ClackyAI's Li Yafei on Vibe Coding: Laziness Is the Force That Drives Human Progress
One person can build a product, serve a crowd, and still live well.
Yafei Li has been an entrepreneur since 2014 — more than a decade now. He didn't pay much attention to names in his first two ventures, but by his third, he'd become convinced that a good name is half the battle. The "Clacky" in his AI coding product ClackyAI comes from the sound of a programmer hammering on a keyboard.
Li himself has been hammering on keyboards for 20 years. He was once one of Sangfor's fastest-rising R&D leads, a devoted Rubyist who founded the Shenzhen Ruby community and found his first co-founder there. In 2021, ZhenFund invested in ClackyAI's Pre-A round through its parent company Zhijian Tiancheng.
In his view, AI coding is progressing through a clear evolution: L2 (code completion) → L3 (codebase planning) → L4 (autonomous action). L4 isn't mature yet; L3 is where the moment is. And ClackyAI is an L3-level Agentic AI CDE — a cloud development environment.
ClackyAI combines the agentic capabilities of Devin — automatically handling commits and pull requests — with the copilot-style error-checking and reference features of Cursor. Built on a native AI agent architecture with engineer-controllable task planning and execution, it aims to make AI-generated code land just right. That's Li's product vision for ClackyAI.
As ClackyAI opened its beta invite, we sat down with him to talk through the product logic and his own "aha" moments using the tool.
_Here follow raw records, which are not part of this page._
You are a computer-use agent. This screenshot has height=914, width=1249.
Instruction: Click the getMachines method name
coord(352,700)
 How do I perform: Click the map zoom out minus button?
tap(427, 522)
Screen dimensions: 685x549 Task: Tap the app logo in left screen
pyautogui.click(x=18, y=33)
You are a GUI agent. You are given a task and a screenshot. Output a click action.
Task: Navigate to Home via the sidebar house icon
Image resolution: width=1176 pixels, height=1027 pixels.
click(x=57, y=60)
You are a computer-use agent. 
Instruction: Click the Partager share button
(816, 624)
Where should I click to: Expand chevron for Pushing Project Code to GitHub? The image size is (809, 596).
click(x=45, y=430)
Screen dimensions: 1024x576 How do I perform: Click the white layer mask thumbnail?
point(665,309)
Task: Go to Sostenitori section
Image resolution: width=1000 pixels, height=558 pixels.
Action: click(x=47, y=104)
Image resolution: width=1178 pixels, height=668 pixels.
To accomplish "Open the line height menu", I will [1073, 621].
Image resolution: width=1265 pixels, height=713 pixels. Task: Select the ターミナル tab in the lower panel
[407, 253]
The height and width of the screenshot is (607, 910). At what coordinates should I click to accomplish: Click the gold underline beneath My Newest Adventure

L3 Coding: Humans and AI Split the Work Fifty-Fifty
Q: Introduce yourself and what you're building with ClackyAI.
Yafei Li: Hi everyone, I'm the CEO of ClackyAI. ClackyAI is a cloud-based L3 Coding Studio we just launched — the best possible starting point for building professional products.
Q: You mentioned that you didn't care much about names in your earlier ventures, until you founded ShowMeBug in 2019 — a technical assessment platform for practical programming — and realized "a good name is half the battle." Where did "ClackyAI" come from?
Li: Clacky comes from the sound of typing on a keyboard, and in English it carries a sense of automated programming. It captures a universal, concrete feeling. I also hope that one day it will really type and code for us humans.
Q: What's the positioning of an L3 Coding Studio in the AI coding landscape? You called it "professional" — how do you define that?
Li: Today's models can roughly match a junior-to-mid-level engineer, but capability growth has hit a plateau. The right product form for this stage isn't full automation (L4) or human-led assistance (L2), but L3: humans and AI split the work fifty-fifty.
Many AI tools can whip up demos quickly, but there's still a gap to a genuinely usable product. We want users to build complete, deployable products on ClackyAI using standard tech stacks — with backend logic, using frameworks like Django in Python or Rails in Ruby, backed by real databases like MySQL and PostgreSQL. That's what we mean by professional-grade.
Q: From the case studies on your website, every task involves building with real language frameworks, with databases and backends. Any recent cases that stuck with you?
Li: Let me start with my own. I've been an engineer for over a decade, maintaining a personal blog the whole time — writing code, writing content, buying servers, getting ICP备案, all DIY. I've made over 600 commits to that blog, on and off.
Recently I tried rebuilding it with ClackyAI. The experience felt remarkably like having an engineer develop it for me. I'd just input requirements, and it would build out features quickly. For example, I spent an hour integrating a content moderation feature — something that would have taken me a week before.
Another one that impressed me this May: a user who'd graduated less than two years ago wanted to build an AI tools showcase site. He wasn't familiar with the tech stack, so ClackyAI automatically recommended frameworks — Next.js for frontend, Express for backend — and within a few weeks he'd deployed a fully functional, good-looking product.
He didn't really understand code, but he had some sense and was willing to jump in.
A lot of products get stuck between demo and production. We want ClackyAI to help people cross that chasm — from 0 to 1, from 1 to 10, to 100, and beyond.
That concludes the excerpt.